I got madder with each step.
By the time I got back to MY spot, the R%QYU)! intruder was playing a fish. I noticed he was careful to stay in the spot. I guess he was afraid I would play a nasty game of musical chairs at this great place.
I waited until he landed the fish.
"Nice fish," I said.
"Yep," he said with the air of a man who was settling into his own, comfortable chair.
"You know, I was fishing that spot," I said.
"No, you left," he said.
"No, I was playing a fish," I said. "And then you just waded right in."
"Well, this is my spot, and I wanted to fish it," he said. "If you leave a spot, someone else can take it -- that's what we do in New York."
"Yeah, but this is the west, and we don't do that here," I said.
The guy gazed at me, shrugged and made another cast.
I eyed a softball-sized basalt rock on the bank and thought of the sheer pleasure it would be to hurl a rain of stones into the water and put down all the trout -- which were still busily rising.
I pushed that impulse away, which took some effort.
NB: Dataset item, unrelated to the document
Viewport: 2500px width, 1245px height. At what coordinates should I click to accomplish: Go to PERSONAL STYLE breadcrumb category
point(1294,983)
"You know, there are thousands of trout per mile in this river, and a lot of good spots along the bank," I said.
"Well, why don't you go and try them out," the guy said.
I eyed the rock again.
Then I looked down the bank, where clean, trout-filled water flowed between countless rocks. The sun was near the horizon, and caddis wings fluttered and glinted in the golden light. I also saw the rings of rising trout downstream.
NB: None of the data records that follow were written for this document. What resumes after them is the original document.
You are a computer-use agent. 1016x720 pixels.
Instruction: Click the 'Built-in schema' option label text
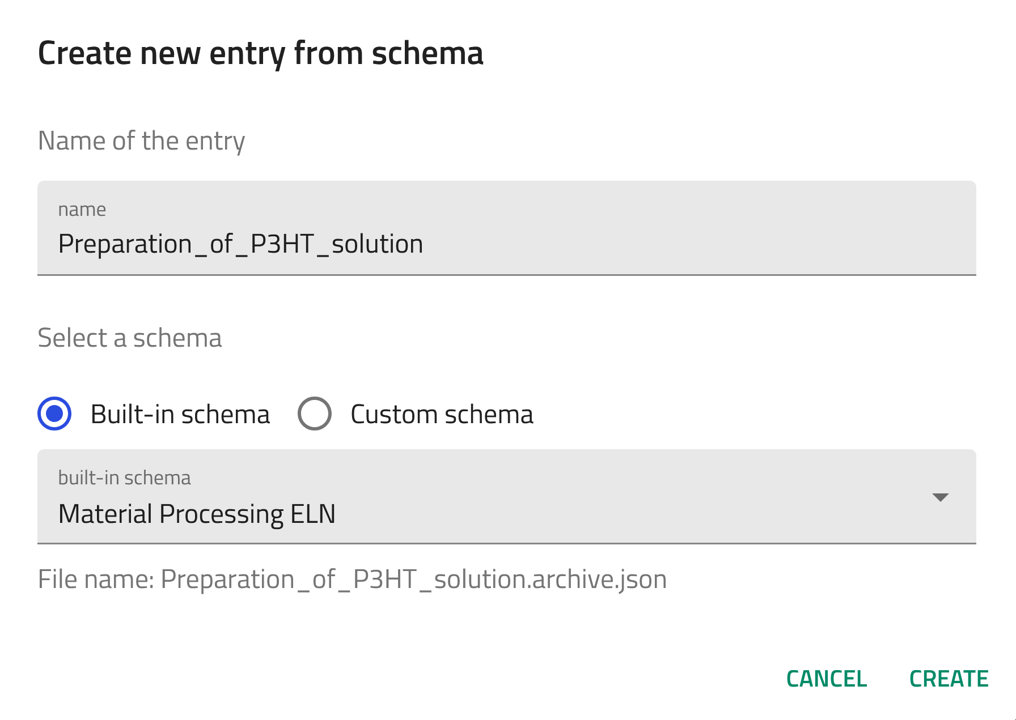[x=180, y=414]
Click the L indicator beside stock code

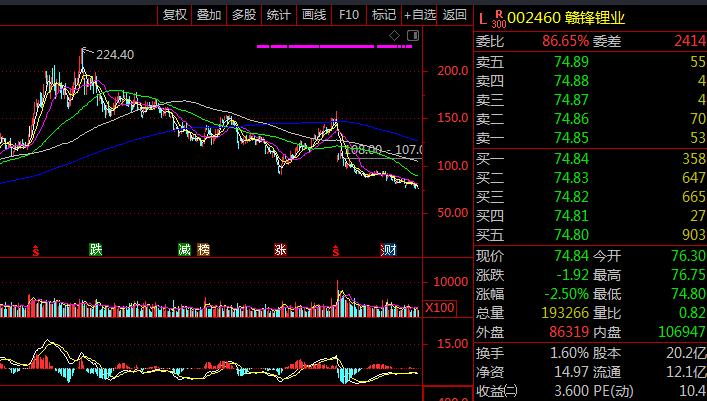pos(483,17)
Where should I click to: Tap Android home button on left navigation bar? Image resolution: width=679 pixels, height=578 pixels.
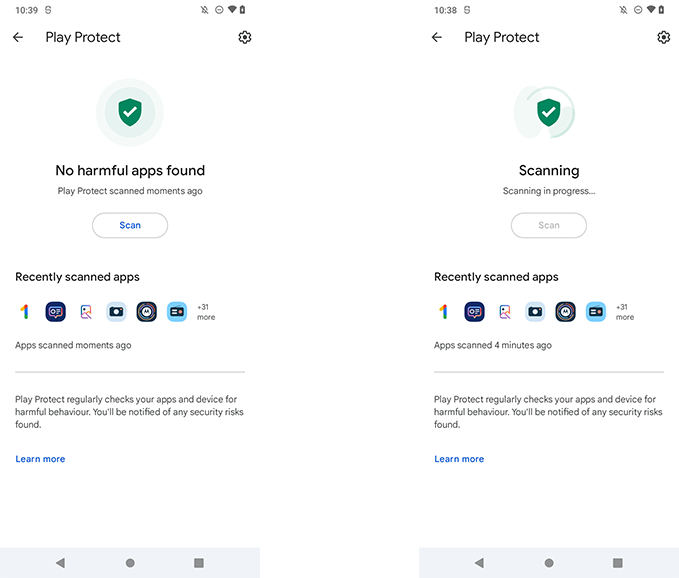click(130, 563)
There was so much water on this big river left to explore -- and all I had to do was turn around and put one foot in front of another.
Part of me hated to "lose" my spot to such a complete knucklehead. Yet, another part wanted to wash away the corrosive anger in my chest. I knew that other rocks and other trout were waiting just downstream.
I walked away.
I found more great spots downstream, and the joy of discovery chased away my anger. I realized that I didn't drive more than 600 miles to spend every evening fishing the exact same spot.
The next year, I fished that spot for about two hours one evening -- and then left. I wanted to see what was happening at another sweet spot about 400 yards downstream. I suppose I still think of that spot as mine, but I'm willing to share. If you know this river, you've probably fished that spot.
I suspect that thousands of anglers from all over the United States -- and the world -- love this sweet combination of rock, water, bugs and fish. Most of them are probably wonderful people -- and a few are probably knuckleheads.
No one can own a spot on a wild river. We just borrow them for a few hours.
But it still feels weird to see that spot on the cover of a magazine.